===== Metin

Laikler konuşabilir, dindarlar konuşamaz!
Önce bir haber: CHP Genel Başkanı Deniz Baykal, 30 yıl önce bakanlık yaptığı dönemde mazotu rüşvet vererek aldığını söyleyen Başbakan Recep Tayyip Erdoğan'a yanıt verirken, "Rüşvet alan da, veren de mel’undur" dedi. (Radikal: 13 Nisan 2008)
"Rüşvet alan da, veren de mel’undur" sözü, Hz. Peygamber'e aittir, dolayısıyla dinî bir metindir.
(Ebû Davûd: 3/300, hn: 3580, Tirmizî: 3/622, hn: 1335)
İki lider arasındaki polemiğin rengi ne olursa olsun, Türkiye’nin en katı laiklik anlayışının sahibi partinin, dindar kabul ettiği siyasi rakibini dinî nasslarla vurmaya çalışmasına ne demeli?..

==========
===== Gösterilen Kayıtlar

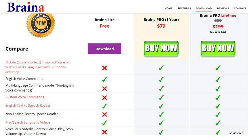This screenshot has height=136, width=249.
Task: Open the CONTACT page
Action: click(240, 8)
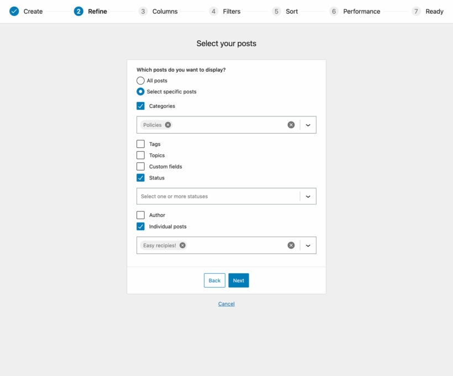
Task: Tick the Custom fields checkbox
Action: [x=140, y=166]
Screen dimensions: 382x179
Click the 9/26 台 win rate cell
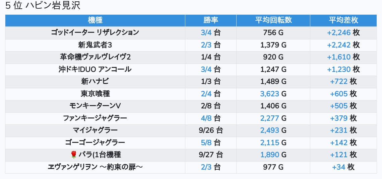[x=211, y=130]
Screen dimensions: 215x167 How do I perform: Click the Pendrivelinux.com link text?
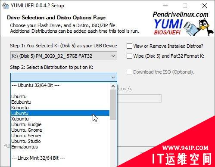(181, 14)
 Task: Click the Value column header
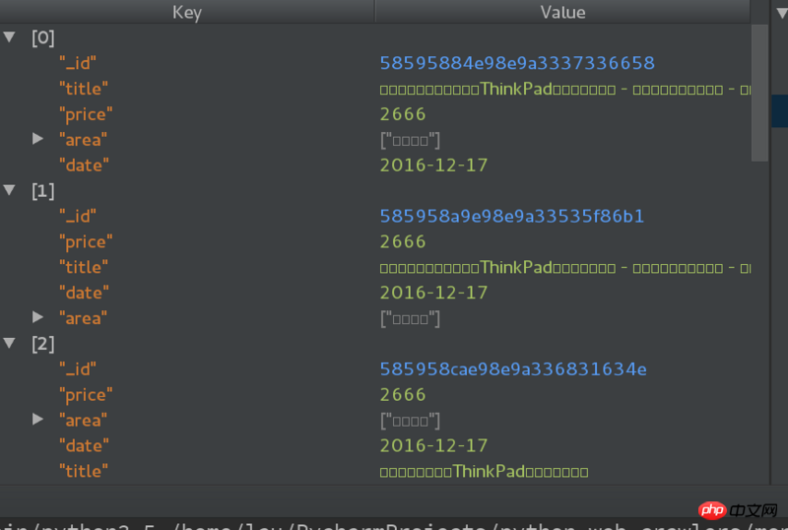562,12
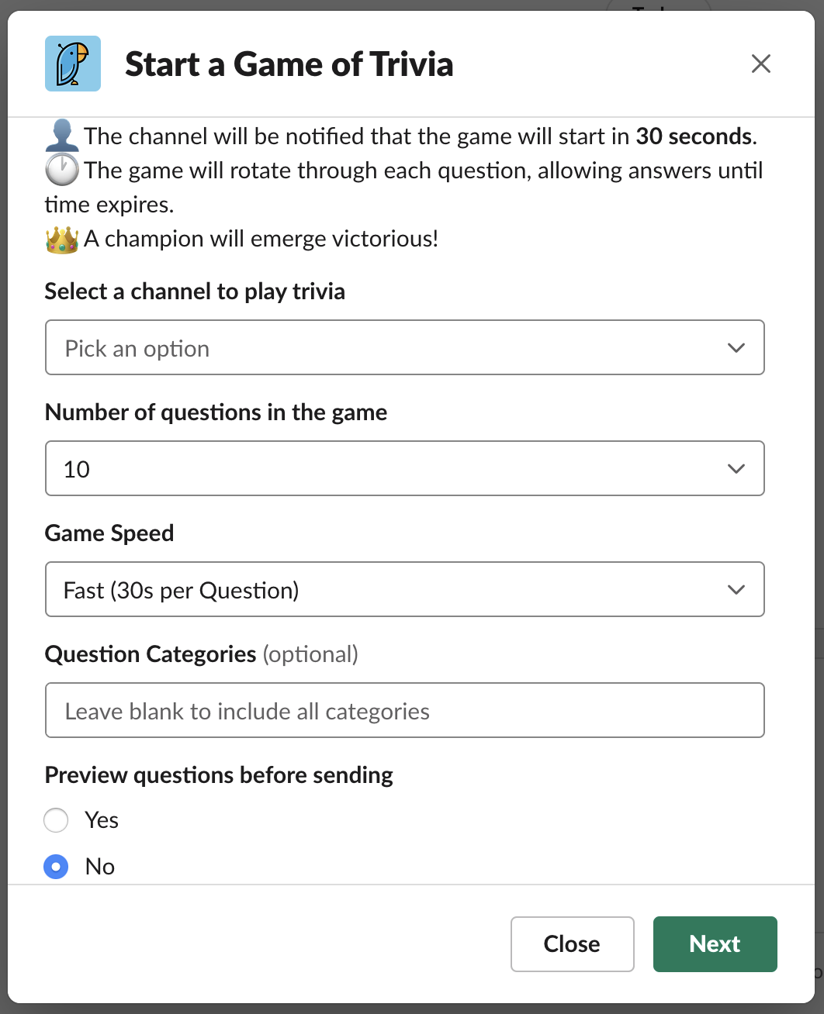This screenshot has height=1014, width=824.
Task: Click the Select a channel to play trivia label
Action: point(195,291)
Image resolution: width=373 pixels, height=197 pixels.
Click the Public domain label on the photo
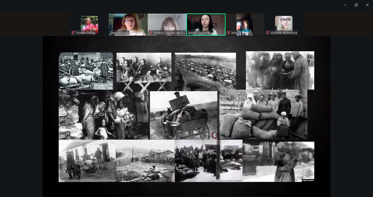click(x=308, y=180)
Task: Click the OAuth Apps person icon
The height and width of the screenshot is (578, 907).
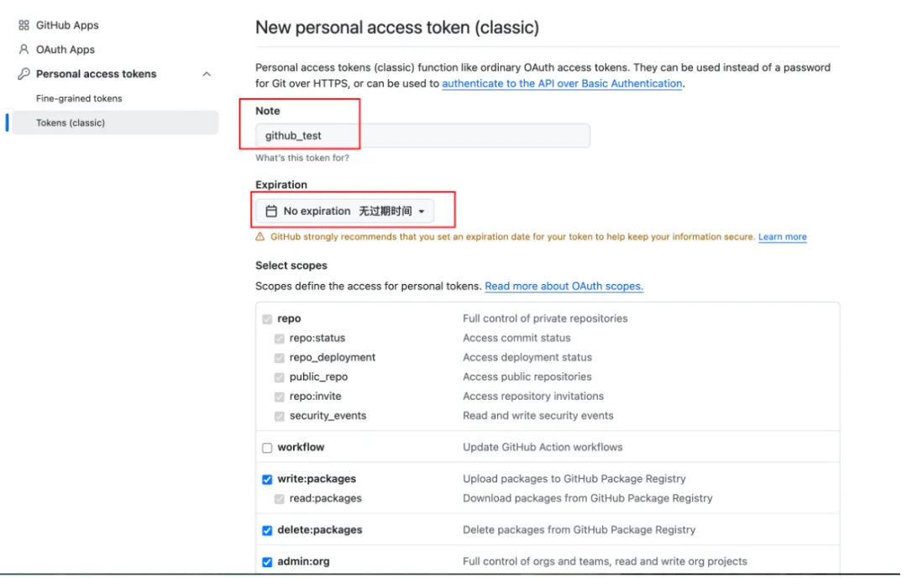Action: click(x=24, y=50)
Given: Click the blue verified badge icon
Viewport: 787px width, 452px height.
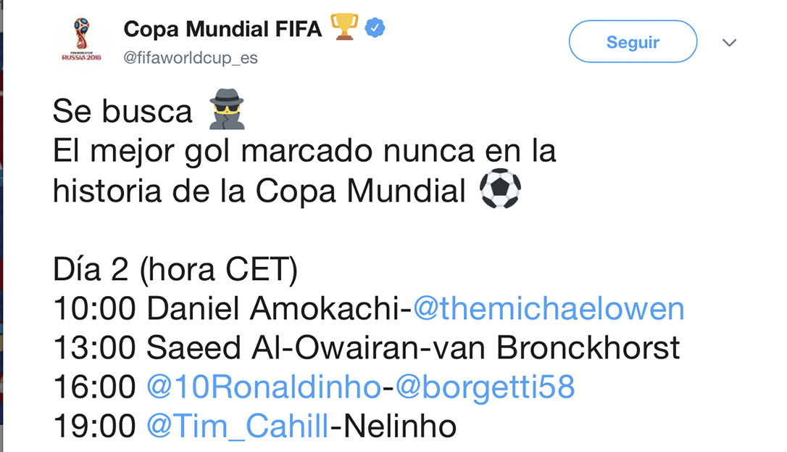Looking at the screenshot, I should (375, 28).
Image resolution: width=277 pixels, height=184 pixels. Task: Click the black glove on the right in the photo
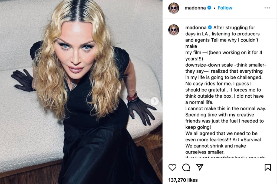point(141,111)
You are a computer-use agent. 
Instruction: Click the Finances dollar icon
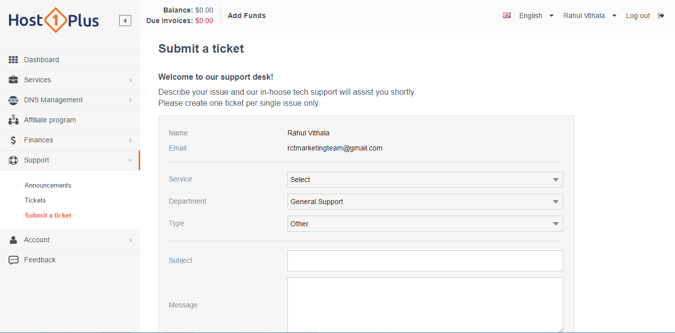13,139
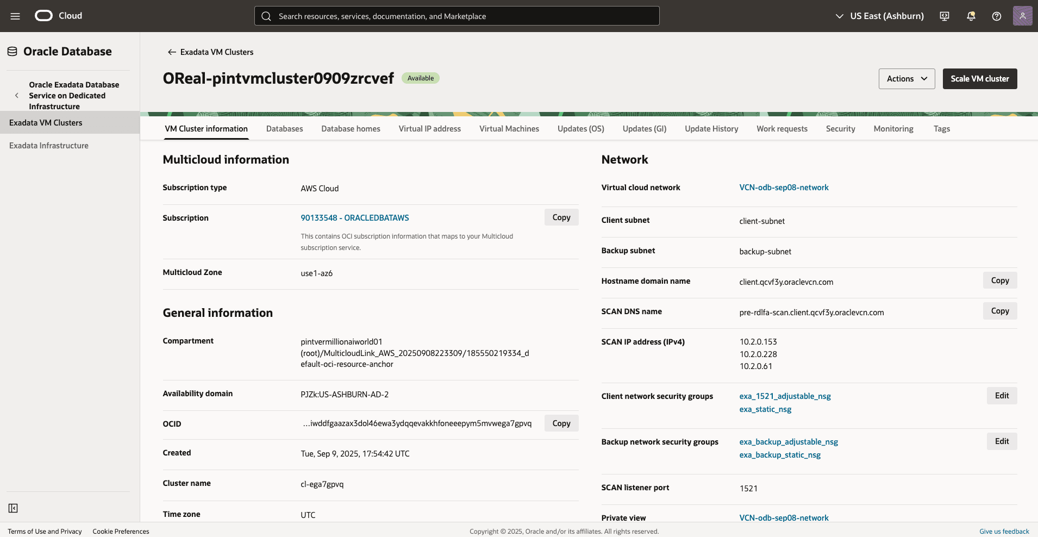Open the Cloud Shell console icon

tap(944, 16)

==========

• Talimatlarınız: Metne göre Deniz Baykal'ın Erdoğan'a yanıt verirken söylediği "Rüşvet alan da, veren de mel’undur" sözü kime aittir?

• Tam Çözüm: Bu söz Hz. Peygamber'e aittir.